A central agreement on wages and other working conditions between the social partners: SAK, the Finnish Confederation of Professionals STTK, Confederation of Unions for Professional and Managerial Staff in Finland AKAVA, the Confederation of Finnish Industries EK and the state and church labour market agencies as well as statens och kyrkans arbetsmarknadsverk och the Local Government Employers KT. Some of SAK’s member organisations have not signed, among them the Transport Workers’ Union AKT. Some of the main points: 

- Working hours to rise by 24 hours a year. Public sector workers also loose 30 percent of their holiday pay. No wage increases for anyone.

- The theory is that when the price for labour falls, Finland becomes more competitive.

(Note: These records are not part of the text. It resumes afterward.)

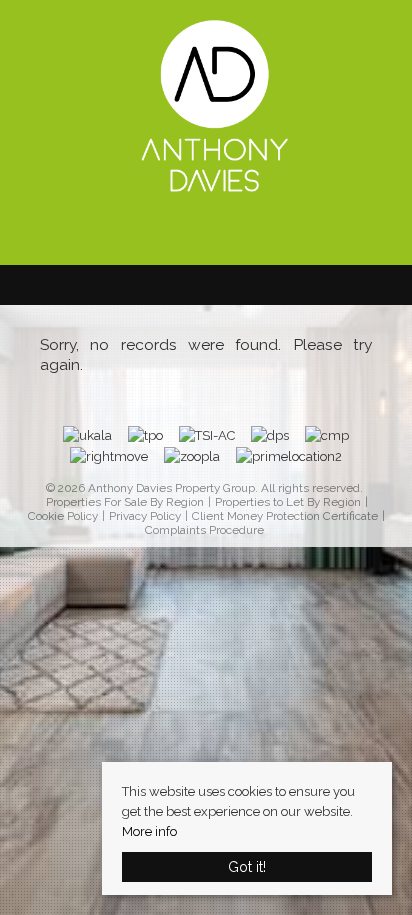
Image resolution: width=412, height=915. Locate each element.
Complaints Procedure (204, 530)
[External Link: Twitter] (216, 235)
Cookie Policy (63, 516)
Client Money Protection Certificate (285, 516)
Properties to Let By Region (288, 502)
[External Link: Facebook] (206, 235)
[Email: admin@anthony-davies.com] (196, 233)
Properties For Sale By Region (125, 502)
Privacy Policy (145, 516)
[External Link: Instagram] (226, 235)
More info (149, 831)
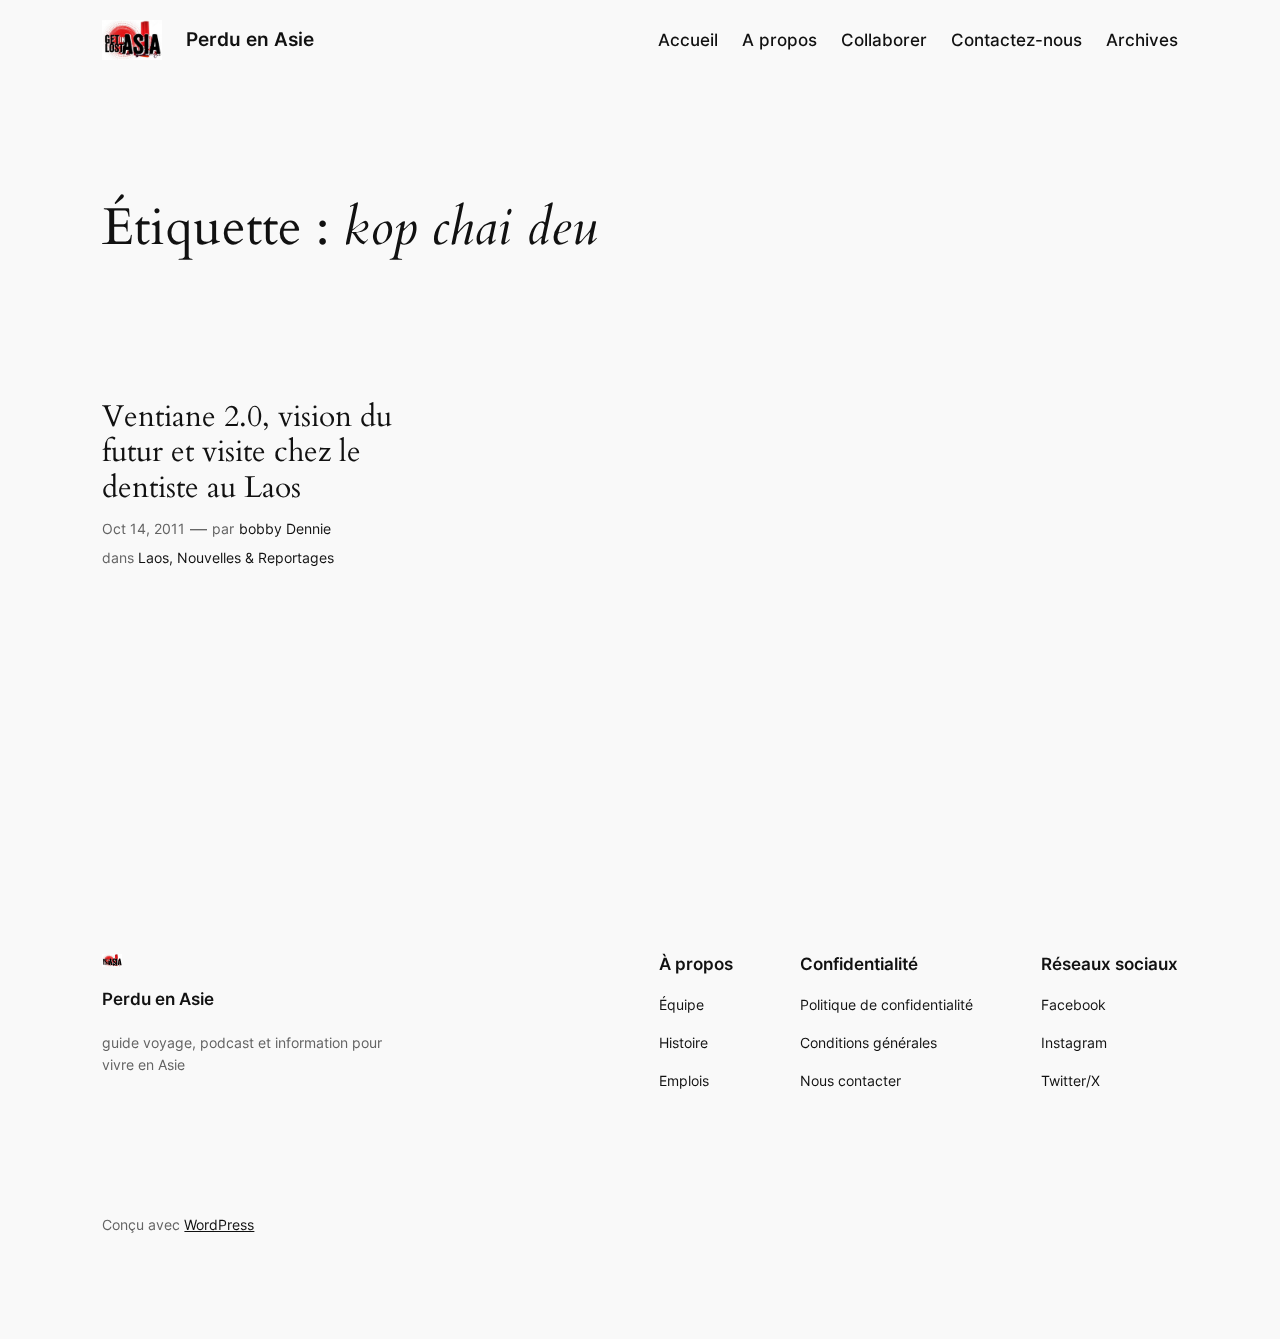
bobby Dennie (285, 528)
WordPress (219, 1224)
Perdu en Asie (250, 39)
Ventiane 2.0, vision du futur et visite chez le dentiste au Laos (247, 453)
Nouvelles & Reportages (255, 557)
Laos (153, 557)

The export industry should benefit from the agreement. 

- The government says the agreement will help reach the aim of increasing the employment rate to 72 percent and create 110,000 new jobs in Finland by the end of this parliamentary term in 2019. 

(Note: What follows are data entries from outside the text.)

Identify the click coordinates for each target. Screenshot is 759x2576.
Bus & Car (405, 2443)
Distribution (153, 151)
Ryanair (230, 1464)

 When a large enough part of the labour market has signed, more than 90 percent, the government promises to cut taxes to avoid a too big fall in purchasing power.  A “Finland model” lays out the principles for the 2017 wage negotiations. Four criteria will decide the size of wage increases: External competition, the public economy, the employment rate and productivity. The export industry will determine the wage increase ceiling. The government started negotiations when it came to power in the spring of 2015. If the agreement had failed, the government had a plan B, a list of further savings and tax increases. The so-called forced legislation would have shortened holidays and axed various social benefits.

One minute interview

Your dream job as a child?

“In the 80s Finnish TV broadcast small information films on job choices, where a little boy said he wanted to become ”lakaisukoneenkuljettaja” – a driver of a street cleaning car. It was my dream too to work with different kinds of machines; tractors, trucks. The dream partly materialised. I now own a West German tractor from 1968. 

Your favourite tool?

“At work, as President, it is no doubt my laptop. But in my spare time it is the chainsaw. Or the axe, for a relaxing bout of wood chopping.”

Your hidden talent?

“I was good at surfing when I was younger, and I should still manage to handle the surfboard. But nothing including singing and dancing. I don’t sing drinking songs nor workers’ marches.

Which book are you reading?

Ulla-Lena Lundberg’s “Is” and Jari Sarasvuo: Välähdyksiä pimeässä ja pimeitä välähdyksiä (the book has not been translated. The author is a businessman specialising in leadership and coaching. The title means Glimmers of darkness and the darkness glimmers).